Intra-articular hyaluronic acid for knee osteoarthritis
Clinical bottom line
There is no evidence from good quality trials that intra-articular hyaluronic acid id effective.
References
J Arrich et al. Intra-articular hyaluronic acid for the treatment of osteoarthritis of the knee: systematic review and meta-analysis. Canadian Medical Association Journal 2005 172: XXXXXXX.
Other systematic reviews of the same topic:
- M Pagnano, G Westrich. Successful nonoperative management of chronic osteoarthritis of the knee: safety and efficacy of retreatment with intra-articular hyaluronate, OsteoArthritis and cartilage 2005 13: 751-761.
- CT Wang et al. Therapeutic effects of hyaluronic acid on osteoarthritis of the knee. A meta-analysis of randomized controlled trials. Journal of Bone and Joint Surgery 2004 86-A: 538-545.
- M Espallargues, JM Pons. Efficacy and safety of viscosupplementation with Hylan G_F 20 for the treatment of knee osteoarthritis: a systematic review.
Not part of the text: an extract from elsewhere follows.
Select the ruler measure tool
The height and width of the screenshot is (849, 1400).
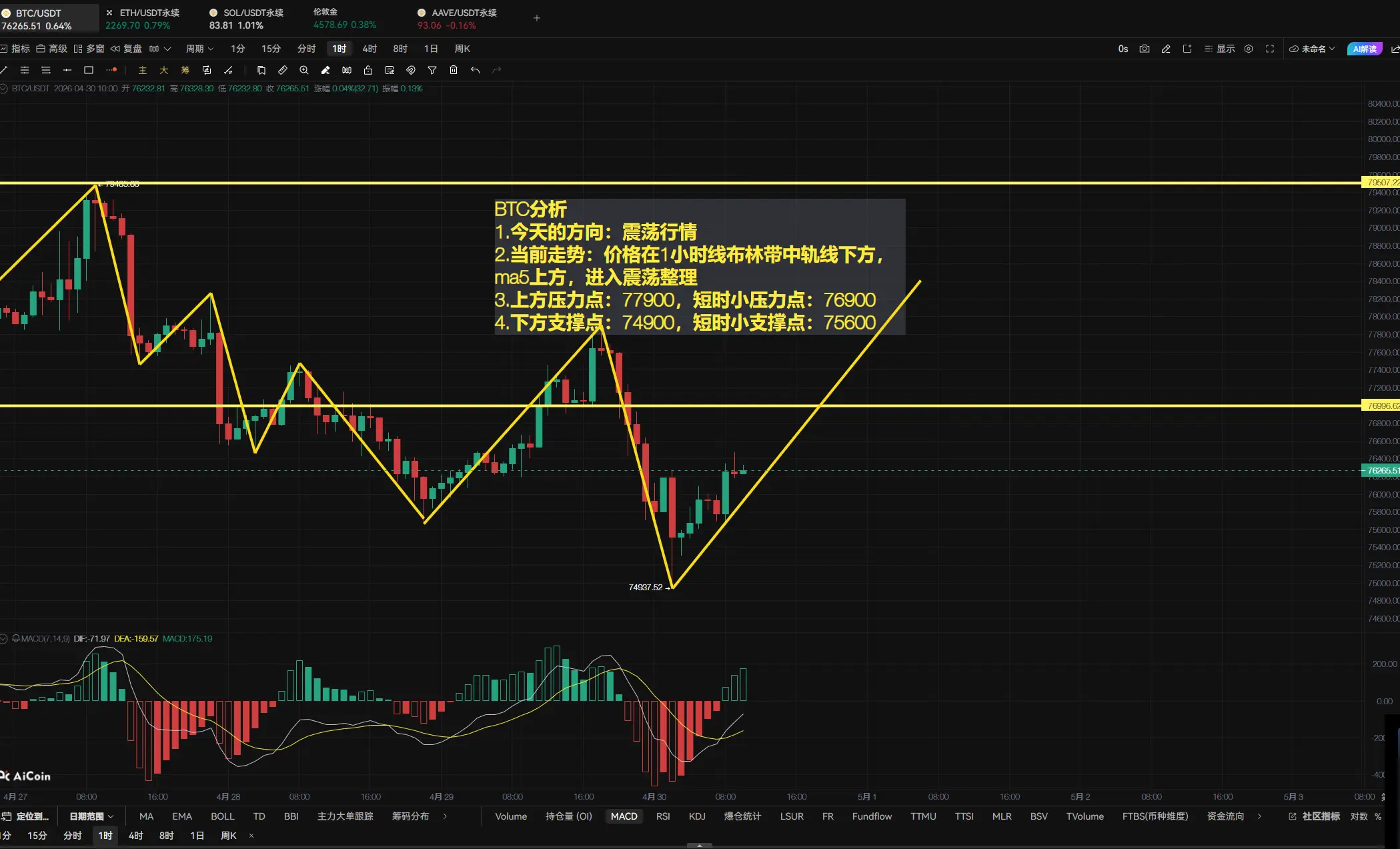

International Journal of Technology Assessment in Health Care 2003: 19: 41-56.
Background
Several previous systematic reviews have failed to demonstrate any major benefits from this treatment (see here and here), partlt because of low quality and partly because of the insecurity of low numbers. New reviews are therefore to be welcomed.
Main review
There is no doubt that the best review is that of Arrich and co-workers. It is the only one to adequately examine methodological isues.
It sought randomised trials published up to April 2004. It examined a number of predefined clinical outcomes (pain at rest, on movement, joint function), at various times. It looked at results obtained in terms of the methodological quality of the trials.
Results
No trial that was randomised, double blind, and with an intention to treat analysis could demonstrate any benefit. Benefit was shown in trials that were open, or which were of per-protocol analysis.
Comment
It may not be beyond the bounds of belief that a small number of patients could benefit with long term use of injections of hyaluronic acid into their knee joints. The review of Pagnano & Westrich examines the evidence from studies of continued log term use, and concludes that there is benefit. However, of the six studies, only one is randomised, and all are small, some just a few patients. As things stand, this does not look like a reasonable therapy.